Antioxidant xanthones from Garcinia vieillardii

Two new xanthones, 6-O-methyl-2-deprenylrheediaxanthone B (1) and vieillardixanthone (2), were isolated from the stem bark of Garcinia vieillardii, as were four known compounds (4-7). The structures of 1 and 2 were determined by means of spectroscopic analysis and chemical derivatization. Each isolate was tested for its antioxidant properties based on a scavenging activity study using the stable 1,1-diphenyl-2-picrylhydrazyl (DPPH) free radical.     

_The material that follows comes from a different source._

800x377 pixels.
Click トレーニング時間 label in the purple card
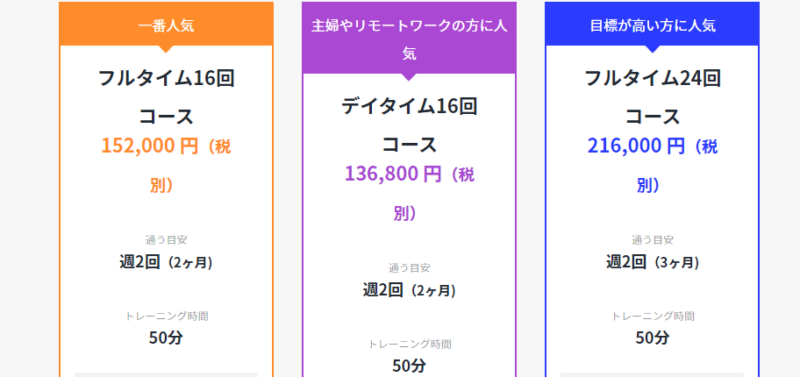click(409, 344)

Antioxidant benzoylated flavan-3-ol glycoside from Celastrus orbiculatus

A new flavan-3-ol glycoside, (-)-epicatechin-5-O-beta-D-glucosyl-3-benzoate (1), and two known compounds, (-)-epicatechin and (-)-epiafzelechin, were isolated from an EtOAc extract of Celastrus orbiculatus aerial parts that exhibited significant antioxidant effect in a 1,1-diphenyl-2-picrylhydrazyl (DPPH) free radical assay. The structure of 1 was elucidated by spectroscopic analyses, and compound 1 and its aglycon, (-)-epicatechin-3-benzoate (2), were found to be moderately active as antioxidants in the DPPH assay.     

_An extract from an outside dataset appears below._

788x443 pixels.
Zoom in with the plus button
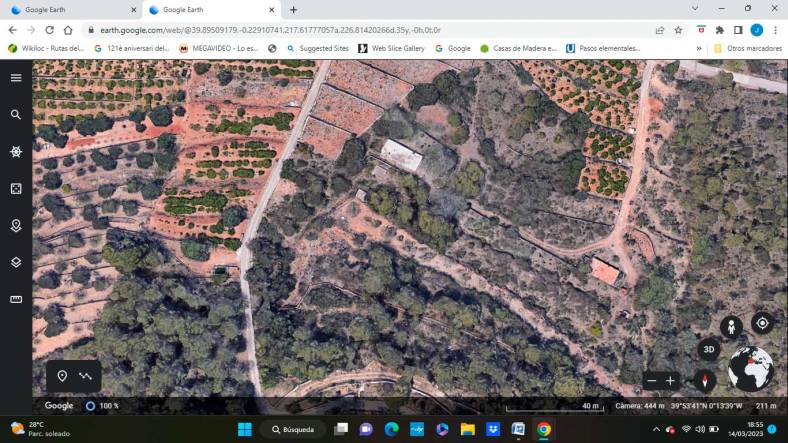671,381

Benzophenones and biflavonoids from Rheedia edulis

Two new polyisoprenylated benzophenones, 32-hydroxy-ent-guttiferone M (1) and 6-epi-guttiferone J (2), along with seven known compounds, 6-epi-clusianone (3), guttiferone A (4), xanthochymol (5), guttiferone E (6), isoxanthochymol (7), (+)-volkensiflavone (8), and (+)-morelloflavone (9), were identified from the seeds and rinds of Rheedia edulis. Compounds 1-3 and 5-9 have been isolated and identified from this species for the first time. The structures of the new compounds were elucidated mainly by analysis of their 1D and 2D NMR spectroscopic data, and their absolute configurations were determined by comparison of their experimental optical rotation and electronic circular dichroism measurements with those values predicted by DFT calculations. Compound 1 showed significant antioxidant activity in both DPPH and ABTS free radical scavenging assays, whereas compound 2 was inactive.     

Prostaglandin inhibitory and antioxidant components of Cistus laurifolius, a Turkish medicinal plant

As Cistus laurifolius has been used traditionally to treat inflammatory and rheumatic disorders, its leaves were tested for prostaglandin (PG) inhibitory and antioxidant activities. The leaf extract showed both activities, i.e., inhibitory effect at 300 microg/ml on PGE1- and E2-induced contractions in guinea pig ileum and 1,1-diphenyl-2-picrylhydrazyl (DPPH) radical scavenging effect. The separation guided by the activities shown by these dual assays provided sixteen compounds, 1-16. Known compounds 1-12 and 15 were identified as 3-O-methyl quercetin (1), 3,7-O-dimethyl quercetin (2), genkwanin (3), 3,7-O-dimethyl kaempferol (4), 3,4'-O-dimethyl quercetin (5), apigenin (6), 3,4'-O-dimethyl kaempferol (7), ellagic acid (8), beta-sitosterol-3-O-beta-glucoside (9), quercetin 3-O-alpha-rhamnoside (10), 5-O-p-coumaroyl quinic acid methyl ester (11), 1-(4-hydroxy-3-methoxyphenyl)-2-[4-(3-alpha-l-rhamnopyranoxypropyl)-2-methoxyphenoxy]-1,3-propanediol (12) and 2,3-dihydro-2-(4'-alpha-l-rhamnopyranosyloxy-3'-methoxyphenyl)-3-hydroxymethyl-7-methoxy-5-benzofuranpropanol (15). New lignan glycosides 13 and 14 were determined to be olivil 9-O-beta-D-xyloside and berchemol 9-O-rhamnoside, respectively. Compound 16 was isolated as a 2:1 mixture of two diastereomers, the major one of which was determined to be (7S,8R)-dihydrodehydrodiconiferyl alcohol 9'-O-alpha-L-rhamnoside. The structures were determined by detailed 2D NMR analysis together with NOEDF and CD. PG inhibitory effect was observed in 1, 5, 10, 12 and 16 at 30 microg/ml and antioxidant activity, in 1, 2, 8, 10, 12-14 and 16.